Потом приехала назад, в Дисну. Представьте себе, что я даже одного месяца не отдохнула и пошла работать.
— А как же ноги?
— Я с протезами приехала. Я теперь плохо хожу, потому что старая стала, а тогда бегала по городу и всюду пешком. И в колхозы ездила. Была зампредседателя райисполкома. Кто бы меня держал, если бы я в кабинете сидела.
— Как же вы работали?
— Даже обижалась, если мне поблажку делали. Тогда не было председателей таких грамотных, как сейчас. И если какая-то ответственная кампания, посылали людей из района. И вот по понедельникам вызывали нас в райком и посылали кого куда. Сижу утром, смотрю в окно — все идут и идут к райкому, а мне не звонят. И мне как-то больно было, мне хотелось быть, как все.
И вот звонок, звонит первый секретарь: «Фекла Федоровна, зайдите». Какая я тогда была довольная, хоть мне очень и очень трудно было ездить по деревням, меня посылали и за двадцать, и за тридцать километров, где, бывало, подъедешь, а где и пешком. Иду где-нибудь в лесу, упаду, а встать не могу. Сумку положу, чтобы опереться, или за дерево зацеплюсь, встану и дальше иду. А пенсию получала, могла бы жить только для себя. Но не могла сидеть дома, хотелось быть полезной. Хотелось быть, как все люди. Вдвоем с сестрой живем… Дом нам построили…
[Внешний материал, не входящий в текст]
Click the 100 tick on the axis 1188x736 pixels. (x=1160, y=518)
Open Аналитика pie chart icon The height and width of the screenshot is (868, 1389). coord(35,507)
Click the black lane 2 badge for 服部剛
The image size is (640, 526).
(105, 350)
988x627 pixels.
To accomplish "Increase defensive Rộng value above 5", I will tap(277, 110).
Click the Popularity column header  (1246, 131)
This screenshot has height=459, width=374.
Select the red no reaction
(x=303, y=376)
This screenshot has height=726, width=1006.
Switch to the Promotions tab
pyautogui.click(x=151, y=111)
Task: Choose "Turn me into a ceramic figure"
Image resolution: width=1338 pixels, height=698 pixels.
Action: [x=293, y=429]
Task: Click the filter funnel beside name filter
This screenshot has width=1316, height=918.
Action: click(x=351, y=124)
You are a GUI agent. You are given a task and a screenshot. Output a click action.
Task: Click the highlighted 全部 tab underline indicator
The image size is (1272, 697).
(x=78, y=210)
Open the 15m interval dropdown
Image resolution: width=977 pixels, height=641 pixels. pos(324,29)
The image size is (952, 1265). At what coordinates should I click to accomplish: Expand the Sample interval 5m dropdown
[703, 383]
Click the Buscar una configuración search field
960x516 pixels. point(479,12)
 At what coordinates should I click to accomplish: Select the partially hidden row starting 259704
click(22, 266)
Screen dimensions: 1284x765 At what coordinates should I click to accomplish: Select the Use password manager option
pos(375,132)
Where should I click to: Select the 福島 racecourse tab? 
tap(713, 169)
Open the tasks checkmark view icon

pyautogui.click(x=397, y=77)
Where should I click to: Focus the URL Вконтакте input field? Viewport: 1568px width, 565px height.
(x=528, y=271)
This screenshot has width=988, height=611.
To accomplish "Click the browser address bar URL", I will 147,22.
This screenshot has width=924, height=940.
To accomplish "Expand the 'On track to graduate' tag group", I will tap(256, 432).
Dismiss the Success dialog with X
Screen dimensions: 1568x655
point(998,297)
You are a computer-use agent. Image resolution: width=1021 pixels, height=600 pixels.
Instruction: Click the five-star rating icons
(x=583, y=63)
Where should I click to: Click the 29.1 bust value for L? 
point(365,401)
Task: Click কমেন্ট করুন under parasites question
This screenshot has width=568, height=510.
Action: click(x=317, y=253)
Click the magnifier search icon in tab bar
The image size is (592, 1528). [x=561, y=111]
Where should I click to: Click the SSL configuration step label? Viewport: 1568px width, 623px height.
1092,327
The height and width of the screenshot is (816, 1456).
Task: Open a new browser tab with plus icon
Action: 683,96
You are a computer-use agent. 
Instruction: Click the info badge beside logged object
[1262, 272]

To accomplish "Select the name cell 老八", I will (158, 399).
— Хороший дом. Просторный, высокий. Я нее видела раньше домов с такими высокими потолками…
— Нет, — берет меня за руку Фекла Федоровна, — это потому он тебе таким высоким показался, что детей в нем нет…'
Я уходила из этого большого дома с чувством вины: вот живет человек, о котором надо писать книги, петь песни, а мы о нем ничего не слышали. И сколько же их таких? Как много рядом с нами истории, еще не прочувствованной, еще не осознанной, как История.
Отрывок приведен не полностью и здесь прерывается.